Gesamtleiter Cyrill Schmiedlin konnte bei seinem präzisen und kraftvollen Dirigat nicht nur auf ein sehr gut eingespieltes und professionelles Musikerensemble mit der Capella der Marienkirche Basel und ein homogenes Solistenquartett, sondern mit seinem 120-köpfigen Chor auch auf eine grosse Zahl junges Talent, einen kristallklaren Sopran und insgesamt auf einen sehr flexiblen Klangkörper zählen. So kamen die Zuhörerinnen und Zuhörer in der sehr gut gefüllten Stadtkirche in den Genuss eines aussergewöhnlichen und ausgewogenen Klangerlebnisses.

Freudiges Kyrie

Bereits im freudigen Kyrie traten neben dem harmonischen Miteinander von Chor und Orchester die beiden Solistinnen hervor. Vor allem die französische Sopranistin Oriane Pons bestach mit ihrer wunderbar klaren, kraftvollen und runden Stimme. Dagegen kämpfte die mit beseelter Wärme und Ausdruck ausgestattete Stimme von Mezzosopranistin Daphné Mosimann fast etwas um Gehör.
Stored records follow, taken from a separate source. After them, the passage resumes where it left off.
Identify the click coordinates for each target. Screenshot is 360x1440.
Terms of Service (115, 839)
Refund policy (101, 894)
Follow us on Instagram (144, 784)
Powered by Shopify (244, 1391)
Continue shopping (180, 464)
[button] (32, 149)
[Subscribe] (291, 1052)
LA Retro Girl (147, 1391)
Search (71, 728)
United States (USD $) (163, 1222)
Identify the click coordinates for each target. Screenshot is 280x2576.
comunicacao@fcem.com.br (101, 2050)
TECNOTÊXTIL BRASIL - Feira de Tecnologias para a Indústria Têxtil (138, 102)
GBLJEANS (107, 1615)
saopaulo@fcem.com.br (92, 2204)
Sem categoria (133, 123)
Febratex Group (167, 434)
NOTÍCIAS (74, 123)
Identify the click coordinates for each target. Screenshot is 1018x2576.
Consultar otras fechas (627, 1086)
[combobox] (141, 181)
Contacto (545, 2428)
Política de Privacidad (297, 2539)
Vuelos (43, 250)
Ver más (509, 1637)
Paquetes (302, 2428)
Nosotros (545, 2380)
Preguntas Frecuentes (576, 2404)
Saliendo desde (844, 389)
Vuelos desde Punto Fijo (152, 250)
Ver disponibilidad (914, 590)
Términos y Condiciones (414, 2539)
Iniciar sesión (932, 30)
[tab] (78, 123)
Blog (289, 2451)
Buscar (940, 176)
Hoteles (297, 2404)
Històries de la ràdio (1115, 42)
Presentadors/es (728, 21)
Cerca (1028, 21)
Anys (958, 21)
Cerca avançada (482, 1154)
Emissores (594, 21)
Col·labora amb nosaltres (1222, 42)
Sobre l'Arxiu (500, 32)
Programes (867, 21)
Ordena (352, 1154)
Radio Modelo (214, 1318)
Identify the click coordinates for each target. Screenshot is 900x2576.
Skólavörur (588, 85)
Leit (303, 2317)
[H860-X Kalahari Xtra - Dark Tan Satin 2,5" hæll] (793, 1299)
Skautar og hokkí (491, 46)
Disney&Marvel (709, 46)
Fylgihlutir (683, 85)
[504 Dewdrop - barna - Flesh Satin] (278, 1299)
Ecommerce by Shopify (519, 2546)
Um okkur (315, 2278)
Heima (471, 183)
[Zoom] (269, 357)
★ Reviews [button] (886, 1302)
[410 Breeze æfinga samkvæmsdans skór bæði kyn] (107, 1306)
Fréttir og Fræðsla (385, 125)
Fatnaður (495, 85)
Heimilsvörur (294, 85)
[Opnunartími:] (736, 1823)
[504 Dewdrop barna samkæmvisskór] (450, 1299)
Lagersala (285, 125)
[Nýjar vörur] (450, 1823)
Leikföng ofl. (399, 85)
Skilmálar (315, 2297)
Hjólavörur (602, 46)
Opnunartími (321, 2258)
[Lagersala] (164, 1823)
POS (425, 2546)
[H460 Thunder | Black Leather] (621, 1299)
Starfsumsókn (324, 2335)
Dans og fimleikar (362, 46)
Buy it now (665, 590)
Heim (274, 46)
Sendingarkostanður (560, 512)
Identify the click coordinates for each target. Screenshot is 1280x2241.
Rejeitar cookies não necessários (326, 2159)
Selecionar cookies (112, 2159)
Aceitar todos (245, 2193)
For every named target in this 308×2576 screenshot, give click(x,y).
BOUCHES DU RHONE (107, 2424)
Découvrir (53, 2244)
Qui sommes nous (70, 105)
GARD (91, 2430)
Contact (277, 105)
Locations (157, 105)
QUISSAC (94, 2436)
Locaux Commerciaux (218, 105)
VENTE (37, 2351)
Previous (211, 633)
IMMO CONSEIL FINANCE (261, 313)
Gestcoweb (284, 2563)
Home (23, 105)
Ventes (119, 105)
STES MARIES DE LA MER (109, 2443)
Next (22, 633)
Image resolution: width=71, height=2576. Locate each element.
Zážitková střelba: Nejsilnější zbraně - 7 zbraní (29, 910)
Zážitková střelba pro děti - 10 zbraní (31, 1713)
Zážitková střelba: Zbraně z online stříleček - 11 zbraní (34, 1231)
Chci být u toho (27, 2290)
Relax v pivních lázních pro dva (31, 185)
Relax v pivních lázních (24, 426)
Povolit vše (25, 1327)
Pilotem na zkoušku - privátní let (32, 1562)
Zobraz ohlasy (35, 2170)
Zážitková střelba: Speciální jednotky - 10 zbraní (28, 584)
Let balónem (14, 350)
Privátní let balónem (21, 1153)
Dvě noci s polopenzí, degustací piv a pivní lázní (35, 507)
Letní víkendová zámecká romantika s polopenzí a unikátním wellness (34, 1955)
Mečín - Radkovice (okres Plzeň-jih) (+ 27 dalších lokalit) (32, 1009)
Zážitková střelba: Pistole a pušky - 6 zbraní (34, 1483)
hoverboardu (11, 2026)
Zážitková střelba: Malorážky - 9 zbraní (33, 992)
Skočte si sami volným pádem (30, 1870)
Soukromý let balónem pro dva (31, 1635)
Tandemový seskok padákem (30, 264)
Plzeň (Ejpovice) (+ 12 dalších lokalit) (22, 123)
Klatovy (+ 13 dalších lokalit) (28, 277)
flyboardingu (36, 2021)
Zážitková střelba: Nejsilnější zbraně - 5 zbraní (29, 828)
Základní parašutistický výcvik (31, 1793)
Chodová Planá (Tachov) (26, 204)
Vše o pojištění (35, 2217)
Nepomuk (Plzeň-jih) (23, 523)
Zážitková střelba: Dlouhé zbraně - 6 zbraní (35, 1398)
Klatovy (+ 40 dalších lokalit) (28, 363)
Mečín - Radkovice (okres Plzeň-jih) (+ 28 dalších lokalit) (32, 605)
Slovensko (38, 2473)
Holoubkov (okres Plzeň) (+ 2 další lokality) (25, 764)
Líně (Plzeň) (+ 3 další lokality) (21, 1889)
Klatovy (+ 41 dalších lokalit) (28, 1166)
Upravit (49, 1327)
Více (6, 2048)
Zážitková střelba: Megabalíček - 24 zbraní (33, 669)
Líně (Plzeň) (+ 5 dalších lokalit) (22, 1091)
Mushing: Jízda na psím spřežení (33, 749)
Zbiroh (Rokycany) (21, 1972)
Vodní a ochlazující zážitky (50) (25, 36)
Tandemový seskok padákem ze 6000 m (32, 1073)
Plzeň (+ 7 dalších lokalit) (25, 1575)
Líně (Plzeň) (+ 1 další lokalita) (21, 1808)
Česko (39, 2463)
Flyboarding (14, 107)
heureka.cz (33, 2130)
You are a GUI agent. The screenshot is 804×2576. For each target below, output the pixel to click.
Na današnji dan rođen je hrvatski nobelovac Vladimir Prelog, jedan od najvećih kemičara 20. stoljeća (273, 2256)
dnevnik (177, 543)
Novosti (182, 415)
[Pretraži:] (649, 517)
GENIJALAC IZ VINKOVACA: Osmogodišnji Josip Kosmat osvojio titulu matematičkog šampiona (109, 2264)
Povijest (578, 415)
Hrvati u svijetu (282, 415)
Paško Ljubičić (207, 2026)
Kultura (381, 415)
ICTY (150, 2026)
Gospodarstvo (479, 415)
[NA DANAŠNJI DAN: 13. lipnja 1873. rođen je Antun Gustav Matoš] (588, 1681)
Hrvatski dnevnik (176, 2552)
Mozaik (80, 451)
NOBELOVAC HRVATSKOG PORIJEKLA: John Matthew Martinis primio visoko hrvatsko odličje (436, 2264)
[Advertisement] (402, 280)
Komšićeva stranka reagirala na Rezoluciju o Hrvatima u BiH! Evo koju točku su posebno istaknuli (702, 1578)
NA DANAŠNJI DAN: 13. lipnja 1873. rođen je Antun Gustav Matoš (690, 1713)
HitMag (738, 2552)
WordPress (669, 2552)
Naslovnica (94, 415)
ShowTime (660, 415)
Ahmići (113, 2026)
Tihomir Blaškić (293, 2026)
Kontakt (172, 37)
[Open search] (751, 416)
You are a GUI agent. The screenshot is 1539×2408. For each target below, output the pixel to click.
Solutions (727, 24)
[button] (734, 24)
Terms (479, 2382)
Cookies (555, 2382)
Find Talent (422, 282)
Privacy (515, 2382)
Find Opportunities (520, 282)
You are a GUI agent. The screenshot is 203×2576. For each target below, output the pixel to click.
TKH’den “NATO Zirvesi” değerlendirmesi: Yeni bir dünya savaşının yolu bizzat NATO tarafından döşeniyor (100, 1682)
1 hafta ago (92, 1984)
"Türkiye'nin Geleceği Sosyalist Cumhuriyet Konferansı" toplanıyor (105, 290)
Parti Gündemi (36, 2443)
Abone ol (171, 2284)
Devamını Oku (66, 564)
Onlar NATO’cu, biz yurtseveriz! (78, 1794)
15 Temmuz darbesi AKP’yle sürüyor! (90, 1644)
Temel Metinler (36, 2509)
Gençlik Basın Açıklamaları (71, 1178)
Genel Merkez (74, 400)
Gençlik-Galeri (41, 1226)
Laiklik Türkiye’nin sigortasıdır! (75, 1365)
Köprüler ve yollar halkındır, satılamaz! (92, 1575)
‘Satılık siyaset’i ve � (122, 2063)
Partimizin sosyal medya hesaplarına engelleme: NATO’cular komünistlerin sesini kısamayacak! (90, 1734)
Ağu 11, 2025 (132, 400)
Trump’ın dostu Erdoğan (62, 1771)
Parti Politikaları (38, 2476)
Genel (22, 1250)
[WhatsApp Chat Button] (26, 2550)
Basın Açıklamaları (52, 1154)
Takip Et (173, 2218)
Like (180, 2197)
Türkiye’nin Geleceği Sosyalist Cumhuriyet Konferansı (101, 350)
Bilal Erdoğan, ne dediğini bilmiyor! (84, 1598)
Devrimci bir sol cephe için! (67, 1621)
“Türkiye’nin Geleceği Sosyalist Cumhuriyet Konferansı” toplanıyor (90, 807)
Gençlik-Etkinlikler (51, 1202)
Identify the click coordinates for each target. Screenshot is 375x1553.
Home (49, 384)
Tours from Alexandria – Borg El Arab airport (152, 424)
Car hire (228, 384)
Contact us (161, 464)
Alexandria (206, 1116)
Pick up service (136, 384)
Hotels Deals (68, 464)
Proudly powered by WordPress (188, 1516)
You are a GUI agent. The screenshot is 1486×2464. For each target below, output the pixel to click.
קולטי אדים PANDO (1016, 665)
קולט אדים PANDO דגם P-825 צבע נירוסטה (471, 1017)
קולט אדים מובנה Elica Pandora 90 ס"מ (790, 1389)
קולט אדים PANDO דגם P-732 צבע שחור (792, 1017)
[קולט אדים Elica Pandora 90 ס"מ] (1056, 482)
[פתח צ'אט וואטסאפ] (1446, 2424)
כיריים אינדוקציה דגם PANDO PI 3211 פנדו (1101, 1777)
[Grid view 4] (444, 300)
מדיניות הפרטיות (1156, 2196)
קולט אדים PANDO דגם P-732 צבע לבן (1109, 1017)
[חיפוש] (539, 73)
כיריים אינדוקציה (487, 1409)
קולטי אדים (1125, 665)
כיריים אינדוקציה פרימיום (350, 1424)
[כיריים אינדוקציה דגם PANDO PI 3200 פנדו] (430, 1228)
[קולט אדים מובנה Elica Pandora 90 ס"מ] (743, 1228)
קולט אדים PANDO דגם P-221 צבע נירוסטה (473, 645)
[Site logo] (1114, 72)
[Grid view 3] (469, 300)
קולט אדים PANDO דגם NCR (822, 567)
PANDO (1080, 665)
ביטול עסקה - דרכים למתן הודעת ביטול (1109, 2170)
Stimmungsvoll und mit wundervollem Timbre erklang im Gloria Marcus Niedermeyrs Bariton, vom Solo-Cello begleitet. Der Chor nahm sein «Qui tollis» in schönem Piano auf. Ein freudiges Tenorsolo sang David Munderloh im Sanctus, während im Benedictus das Solistenquartett mit den Streichern alternierte.

Schöner Abschluss

Nach der grandiosen «Paukenmesse» bot das viersätzig angelegte «Salve Regina» in g-Moll, ebenfalls von Haydn, einen schönen Abschluss des Konzerts. Der Komponist erweist sich bei diesem Werk als Meister in der musikalischen Umsetzung der marianischen Textvorlage. Das «Salve Regina» ist von der konzertierenden Verwendung der Orgel geprägt, der Hans Häusermann virtuose Gestalt verlieh. Das Solistenquartett entfaltete auf Anhieb eine Qualität, Kultur und Grösse des Gesanges, als ob es ein Chor wäre. Und die Streicher bilden dazu den ausgewogenen Teppich.

Ausser einer kurzen Passage im ersten Satz, während der die jungen Sängerinnen und Sänger ein etwas schnelleres Tempo anschlugen als Dirigent Cyrill Schmiedlin, hatte dieser die Zügel fest in Händen und schaffte es, seine Motivation und Freude an der wunderbaren Musik von Joseph Haydn auf den Chor und damit auch auf das Publikum zu übertragen.

Dieses dankte schliesslich nach dem letzten Ton auch mit lang anhaltendem Applaus und Ovationen im Stehen dem Chor, seinem Leiter sowie dem Orchester für ihre umfangreiche Arbeit, welche vor allem die jungen Sängerinnen und Sänger, von Ehemaligen und Lehrpersonen unterstützt, in zahlreichen Probestunden geleistet hatten und die sich schliesslich in diesem grandiosen und begeisternden Konzert ausgezahlt hat.